The paper published by Diab et al.,4 stated that: “Despite exhaustive efforts by many groups, the causative genetic mechanisms behind CHD remain poorly understood and ~55% of CHD patients lack a genetic diagnosis”. Therefore, we want to be cautious about their conclusion in the abstract on “Genetic etiologies contribute to an estimated 90% of CHD cases”. Furthermore, the genetics studies reported were conducted for the infants and not the mothers, who were the focus of our study.

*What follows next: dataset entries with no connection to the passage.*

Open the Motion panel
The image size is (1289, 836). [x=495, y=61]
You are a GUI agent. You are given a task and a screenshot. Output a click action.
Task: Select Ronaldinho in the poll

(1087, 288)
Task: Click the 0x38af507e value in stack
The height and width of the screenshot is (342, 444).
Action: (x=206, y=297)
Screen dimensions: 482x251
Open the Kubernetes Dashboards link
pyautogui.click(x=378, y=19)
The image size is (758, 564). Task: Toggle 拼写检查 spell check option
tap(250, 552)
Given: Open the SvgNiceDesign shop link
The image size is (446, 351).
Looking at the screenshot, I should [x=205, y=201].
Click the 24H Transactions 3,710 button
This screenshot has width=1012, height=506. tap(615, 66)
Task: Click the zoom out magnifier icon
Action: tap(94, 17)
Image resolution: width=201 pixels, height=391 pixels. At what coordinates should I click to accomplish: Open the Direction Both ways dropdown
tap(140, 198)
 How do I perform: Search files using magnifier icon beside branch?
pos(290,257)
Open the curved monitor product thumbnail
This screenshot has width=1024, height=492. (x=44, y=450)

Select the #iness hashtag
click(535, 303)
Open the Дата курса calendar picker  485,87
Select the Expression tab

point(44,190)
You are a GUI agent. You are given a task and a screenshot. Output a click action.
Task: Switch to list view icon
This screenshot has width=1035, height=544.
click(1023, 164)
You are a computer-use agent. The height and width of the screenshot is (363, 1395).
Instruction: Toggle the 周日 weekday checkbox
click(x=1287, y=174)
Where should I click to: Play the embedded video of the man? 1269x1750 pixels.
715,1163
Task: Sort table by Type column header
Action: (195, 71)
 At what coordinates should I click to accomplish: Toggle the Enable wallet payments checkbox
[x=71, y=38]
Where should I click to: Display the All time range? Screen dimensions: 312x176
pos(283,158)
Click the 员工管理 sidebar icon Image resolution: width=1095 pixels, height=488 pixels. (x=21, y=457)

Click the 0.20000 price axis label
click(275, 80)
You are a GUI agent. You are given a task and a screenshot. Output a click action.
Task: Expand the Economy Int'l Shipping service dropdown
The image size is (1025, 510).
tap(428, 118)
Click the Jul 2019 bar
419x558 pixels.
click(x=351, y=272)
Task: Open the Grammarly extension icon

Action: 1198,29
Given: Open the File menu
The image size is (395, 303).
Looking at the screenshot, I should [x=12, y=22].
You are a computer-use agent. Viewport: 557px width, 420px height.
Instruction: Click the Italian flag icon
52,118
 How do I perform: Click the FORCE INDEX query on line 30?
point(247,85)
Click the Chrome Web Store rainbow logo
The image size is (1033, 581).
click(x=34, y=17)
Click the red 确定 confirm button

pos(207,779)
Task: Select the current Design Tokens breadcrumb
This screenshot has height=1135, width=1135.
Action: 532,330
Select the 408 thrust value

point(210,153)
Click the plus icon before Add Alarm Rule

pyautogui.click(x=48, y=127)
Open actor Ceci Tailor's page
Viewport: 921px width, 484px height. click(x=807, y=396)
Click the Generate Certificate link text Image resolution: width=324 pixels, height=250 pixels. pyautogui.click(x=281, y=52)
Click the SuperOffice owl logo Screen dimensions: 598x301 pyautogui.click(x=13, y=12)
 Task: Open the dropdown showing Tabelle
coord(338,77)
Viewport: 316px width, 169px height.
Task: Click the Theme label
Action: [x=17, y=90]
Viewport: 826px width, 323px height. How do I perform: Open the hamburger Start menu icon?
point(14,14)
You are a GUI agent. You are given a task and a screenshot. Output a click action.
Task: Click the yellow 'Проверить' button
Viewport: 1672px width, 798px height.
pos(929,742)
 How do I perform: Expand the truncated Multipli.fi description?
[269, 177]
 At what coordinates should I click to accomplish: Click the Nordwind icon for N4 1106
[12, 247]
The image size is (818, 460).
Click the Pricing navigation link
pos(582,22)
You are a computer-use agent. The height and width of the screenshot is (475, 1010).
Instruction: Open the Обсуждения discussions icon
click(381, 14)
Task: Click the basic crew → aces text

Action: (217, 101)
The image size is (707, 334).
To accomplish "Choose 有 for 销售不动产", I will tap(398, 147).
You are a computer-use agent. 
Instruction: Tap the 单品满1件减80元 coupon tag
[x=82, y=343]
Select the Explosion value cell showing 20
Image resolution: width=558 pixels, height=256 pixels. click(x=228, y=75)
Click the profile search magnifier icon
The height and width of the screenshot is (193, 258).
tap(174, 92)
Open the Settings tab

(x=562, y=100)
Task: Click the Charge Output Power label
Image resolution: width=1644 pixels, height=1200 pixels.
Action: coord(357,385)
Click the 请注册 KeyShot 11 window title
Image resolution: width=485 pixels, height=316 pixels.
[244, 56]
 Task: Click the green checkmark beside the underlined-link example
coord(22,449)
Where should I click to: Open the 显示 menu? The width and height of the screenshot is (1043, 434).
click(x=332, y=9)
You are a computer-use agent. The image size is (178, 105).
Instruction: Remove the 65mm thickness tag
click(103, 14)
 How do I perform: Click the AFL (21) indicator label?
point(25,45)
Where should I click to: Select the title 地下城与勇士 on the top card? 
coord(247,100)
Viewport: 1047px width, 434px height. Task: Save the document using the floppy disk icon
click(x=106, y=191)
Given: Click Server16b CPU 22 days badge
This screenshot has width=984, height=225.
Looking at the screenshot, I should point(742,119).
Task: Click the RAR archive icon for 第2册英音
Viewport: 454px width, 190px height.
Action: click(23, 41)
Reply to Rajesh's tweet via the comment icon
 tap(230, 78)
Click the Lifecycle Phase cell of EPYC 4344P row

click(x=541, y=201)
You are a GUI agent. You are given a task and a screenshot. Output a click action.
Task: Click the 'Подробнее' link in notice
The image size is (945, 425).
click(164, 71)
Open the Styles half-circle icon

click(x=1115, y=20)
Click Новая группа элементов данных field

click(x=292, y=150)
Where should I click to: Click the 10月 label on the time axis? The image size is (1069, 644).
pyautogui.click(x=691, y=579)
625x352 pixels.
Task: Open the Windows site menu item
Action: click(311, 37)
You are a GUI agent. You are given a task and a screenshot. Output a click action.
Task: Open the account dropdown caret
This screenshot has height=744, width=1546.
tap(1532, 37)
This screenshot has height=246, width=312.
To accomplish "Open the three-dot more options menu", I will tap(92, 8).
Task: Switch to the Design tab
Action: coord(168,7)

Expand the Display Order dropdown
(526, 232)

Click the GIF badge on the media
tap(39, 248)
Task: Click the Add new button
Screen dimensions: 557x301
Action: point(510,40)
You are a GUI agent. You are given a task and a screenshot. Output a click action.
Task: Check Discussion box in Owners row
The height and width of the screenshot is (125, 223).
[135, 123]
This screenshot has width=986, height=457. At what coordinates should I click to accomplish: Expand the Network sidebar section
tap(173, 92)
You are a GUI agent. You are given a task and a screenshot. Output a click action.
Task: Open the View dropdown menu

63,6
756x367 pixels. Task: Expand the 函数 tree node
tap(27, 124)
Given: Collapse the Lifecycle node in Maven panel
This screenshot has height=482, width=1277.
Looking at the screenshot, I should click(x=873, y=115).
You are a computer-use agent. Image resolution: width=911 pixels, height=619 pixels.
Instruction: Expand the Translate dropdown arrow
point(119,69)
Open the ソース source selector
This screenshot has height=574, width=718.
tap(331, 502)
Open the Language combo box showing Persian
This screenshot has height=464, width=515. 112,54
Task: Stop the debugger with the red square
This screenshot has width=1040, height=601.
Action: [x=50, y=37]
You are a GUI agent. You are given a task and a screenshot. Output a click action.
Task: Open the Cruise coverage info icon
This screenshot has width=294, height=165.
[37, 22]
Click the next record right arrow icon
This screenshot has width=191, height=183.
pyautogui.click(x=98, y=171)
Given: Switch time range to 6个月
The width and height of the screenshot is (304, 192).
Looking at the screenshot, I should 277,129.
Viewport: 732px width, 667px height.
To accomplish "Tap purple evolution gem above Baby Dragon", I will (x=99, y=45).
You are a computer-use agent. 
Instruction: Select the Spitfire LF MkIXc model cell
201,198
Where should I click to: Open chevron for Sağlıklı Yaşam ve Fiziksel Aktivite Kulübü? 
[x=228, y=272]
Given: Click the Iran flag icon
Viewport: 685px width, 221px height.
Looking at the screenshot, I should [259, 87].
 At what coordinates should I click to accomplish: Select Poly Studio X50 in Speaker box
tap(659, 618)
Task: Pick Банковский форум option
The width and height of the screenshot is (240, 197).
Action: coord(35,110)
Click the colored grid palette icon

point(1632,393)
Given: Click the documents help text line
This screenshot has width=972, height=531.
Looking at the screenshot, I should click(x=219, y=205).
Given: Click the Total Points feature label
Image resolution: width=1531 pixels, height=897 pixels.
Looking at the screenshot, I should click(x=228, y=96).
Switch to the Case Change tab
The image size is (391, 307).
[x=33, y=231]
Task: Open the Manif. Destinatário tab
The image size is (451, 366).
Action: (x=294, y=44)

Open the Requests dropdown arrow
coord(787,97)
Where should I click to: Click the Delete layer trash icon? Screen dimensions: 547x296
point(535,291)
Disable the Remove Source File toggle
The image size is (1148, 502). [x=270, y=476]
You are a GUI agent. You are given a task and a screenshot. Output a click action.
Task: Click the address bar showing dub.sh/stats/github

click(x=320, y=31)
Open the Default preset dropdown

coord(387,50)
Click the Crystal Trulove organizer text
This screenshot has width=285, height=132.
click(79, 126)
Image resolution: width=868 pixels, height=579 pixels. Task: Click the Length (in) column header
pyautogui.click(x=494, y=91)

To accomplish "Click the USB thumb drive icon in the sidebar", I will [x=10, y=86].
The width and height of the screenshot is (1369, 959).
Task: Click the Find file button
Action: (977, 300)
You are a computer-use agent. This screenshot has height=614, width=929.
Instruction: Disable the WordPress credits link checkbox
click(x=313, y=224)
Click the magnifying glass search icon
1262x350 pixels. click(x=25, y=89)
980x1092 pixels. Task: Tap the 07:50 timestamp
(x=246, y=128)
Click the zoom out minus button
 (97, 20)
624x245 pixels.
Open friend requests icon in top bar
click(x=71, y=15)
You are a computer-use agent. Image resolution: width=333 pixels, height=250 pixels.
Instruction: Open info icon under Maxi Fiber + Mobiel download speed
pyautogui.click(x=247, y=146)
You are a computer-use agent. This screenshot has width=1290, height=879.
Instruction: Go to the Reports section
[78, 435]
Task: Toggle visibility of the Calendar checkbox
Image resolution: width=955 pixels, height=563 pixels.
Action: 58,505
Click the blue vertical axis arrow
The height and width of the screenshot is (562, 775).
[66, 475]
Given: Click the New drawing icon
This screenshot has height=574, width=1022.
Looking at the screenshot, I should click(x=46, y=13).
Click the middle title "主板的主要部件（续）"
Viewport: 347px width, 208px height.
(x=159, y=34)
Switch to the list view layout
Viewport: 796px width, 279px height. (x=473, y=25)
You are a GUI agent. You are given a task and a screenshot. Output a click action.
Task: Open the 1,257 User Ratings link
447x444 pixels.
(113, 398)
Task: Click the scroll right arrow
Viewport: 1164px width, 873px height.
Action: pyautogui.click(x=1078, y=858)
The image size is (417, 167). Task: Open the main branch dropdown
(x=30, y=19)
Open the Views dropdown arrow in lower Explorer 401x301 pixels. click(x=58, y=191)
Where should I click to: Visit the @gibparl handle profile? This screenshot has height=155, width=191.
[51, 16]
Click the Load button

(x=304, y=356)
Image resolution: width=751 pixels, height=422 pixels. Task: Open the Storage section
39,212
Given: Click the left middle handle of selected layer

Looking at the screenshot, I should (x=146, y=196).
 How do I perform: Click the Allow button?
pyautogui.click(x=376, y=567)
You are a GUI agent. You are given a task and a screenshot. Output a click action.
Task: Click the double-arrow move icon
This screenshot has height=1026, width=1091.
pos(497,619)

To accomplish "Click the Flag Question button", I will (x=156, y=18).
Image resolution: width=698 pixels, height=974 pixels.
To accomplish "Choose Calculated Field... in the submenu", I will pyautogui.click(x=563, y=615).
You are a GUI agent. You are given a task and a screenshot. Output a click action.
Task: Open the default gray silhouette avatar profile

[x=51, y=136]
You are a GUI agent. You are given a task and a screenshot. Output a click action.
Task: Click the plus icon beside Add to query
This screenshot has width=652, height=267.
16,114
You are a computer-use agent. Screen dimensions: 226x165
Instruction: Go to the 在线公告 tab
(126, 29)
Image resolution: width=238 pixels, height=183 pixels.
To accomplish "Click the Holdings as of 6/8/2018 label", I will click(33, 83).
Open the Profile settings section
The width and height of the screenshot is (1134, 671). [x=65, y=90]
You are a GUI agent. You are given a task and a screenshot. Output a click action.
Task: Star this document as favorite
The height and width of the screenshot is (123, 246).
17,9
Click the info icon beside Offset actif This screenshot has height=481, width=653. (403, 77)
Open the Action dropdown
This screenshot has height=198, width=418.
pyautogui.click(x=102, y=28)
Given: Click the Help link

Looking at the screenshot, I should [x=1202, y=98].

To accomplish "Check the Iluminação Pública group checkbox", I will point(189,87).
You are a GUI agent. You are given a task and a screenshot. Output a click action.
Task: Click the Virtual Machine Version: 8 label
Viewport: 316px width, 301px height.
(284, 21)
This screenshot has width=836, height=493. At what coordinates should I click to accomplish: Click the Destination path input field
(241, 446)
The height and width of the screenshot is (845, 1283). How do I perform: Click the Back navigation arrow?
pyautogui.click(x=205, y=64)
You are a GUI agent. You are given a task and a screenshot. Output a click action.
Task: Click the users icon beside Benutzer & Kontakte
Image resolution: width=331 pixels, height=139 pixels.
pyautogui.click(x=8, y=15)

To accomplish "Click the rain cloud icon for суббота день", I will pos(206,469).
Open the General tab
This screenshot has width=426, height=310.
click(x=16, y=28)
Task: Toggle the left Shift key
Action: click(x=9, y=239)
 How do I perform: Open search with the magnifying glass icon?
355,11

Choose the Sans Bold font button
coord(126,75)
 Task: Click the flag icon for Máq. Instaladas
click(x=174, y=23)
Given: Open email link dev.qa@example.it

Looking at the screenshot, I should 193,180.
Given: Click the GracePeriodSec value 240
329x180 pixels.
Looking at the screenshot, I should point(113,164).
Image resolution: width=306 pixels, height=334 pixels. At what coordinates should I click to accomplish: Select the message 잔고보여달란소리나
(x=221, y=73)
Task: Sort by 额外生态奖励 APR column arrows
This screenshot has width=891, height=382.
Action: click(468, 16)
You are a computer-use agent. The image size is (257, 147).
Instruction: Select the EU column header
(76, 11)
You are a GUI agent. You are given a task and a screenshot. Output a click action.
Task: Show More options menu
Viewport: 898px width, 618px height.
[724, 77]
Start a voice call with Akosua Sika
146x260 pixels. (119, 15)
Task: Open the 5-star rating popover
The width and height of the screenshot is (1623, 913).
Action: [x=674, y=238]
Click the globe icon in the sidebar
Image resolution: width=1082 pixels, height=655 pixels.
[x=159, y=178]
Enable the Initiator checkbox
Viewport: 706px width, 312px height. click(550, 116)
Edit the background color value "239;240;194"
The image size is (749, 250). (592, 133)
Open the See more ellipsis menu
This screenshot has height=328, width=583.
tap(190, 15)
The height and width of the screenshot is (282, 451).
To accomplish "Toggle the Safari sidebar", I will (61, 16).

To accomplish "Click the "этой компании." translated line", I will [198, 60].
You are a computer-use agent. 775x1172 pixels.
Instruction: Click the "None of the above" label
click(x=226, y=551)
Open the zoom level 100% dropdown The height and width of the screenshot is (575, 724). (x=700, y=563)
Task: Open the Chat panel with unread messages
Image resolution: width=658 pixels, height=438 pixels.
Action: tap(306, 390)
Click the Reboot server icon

Therefore, we feel that the original statement in the manuscript is well supported by the published literature. We did, however, revise the discussion on the limitation of the study: “Although no significant difference between the groups on pre-existing metabolic syndromes during pregnancy such as high blood pressure and Type II Diabetes, pre-pregnancy plasma samples were not available and thus the differences observed may be explained by other factors than CHD-affected pregnancy such as environmental exposures,5, 6 pre-existing metabolic conditions and lifestyle factors before or during pregnancy7-9”.  

 

References cited:

  1. Pierpont ME, Brueckner M, Chung WK, et al. Genetic Basis for Congenital Heart Disease: Revisited: A Scientific Statement From the American Heart Association. Circulation. 2018;138: e653-e711.
  2. Correction to: Genetic Basis for Congenital Heart Disease: Revisited: A Scientific Statement From the American Heart Association. Circulation. 2018;138: e713.
  3. Jin SC, Homsy J, Zaidi S, et al. Contribution of rare inherited and de novo variants in 2,871 congenital heart disease probands. Nat Genet. 2017;49: 1593-1601.
  4. Diab NS, Barish S, Dong W, et al. Molecular Genetics and Complex Inheritance of Congenital Heart Disease. Genes (Basel). 2021;12.
  5. Gong W, Liang Q, Zheng D, Zhong R, Wen Y, Wang X. Congenital heart defects of fetus after maternal exposure to organic and inorganic environmental factors: a cohort study. Oncotarget. 2017;8: 100717-100723.
  6. Peyvandi S, Baer RJ, Chambers CD, et al. Environmental and Socioeconomic Factors Influence the Live-Born Incidence of Congenital Heart Disease: A Population-Based Study in California. J Am Heart Assoc. 2020;9: e015255.
  7. Helle E, Priest JR. Maternal Obesity and Diabetes Mellitus as Risk Factors for Congenital Heart Disease in the Offspring. J Am Heart Assoc. 2020;9: e011541.
  8. Oyen N, Diaz LJ, Leirgul E, et al. Prepregnancy Diabetes and Offspring Risk of Congenital Heart Disease: A Nationwide Cohort Study. Circulation. 2016;133: 2243-2253.
  9. Feng Y, Yu D, Yang L, et al. Maternal lifestyle factors in pregnancy and congenital heart defects in offspring: review of the current evidence. Ital J Pediatr. 2014;40: 85.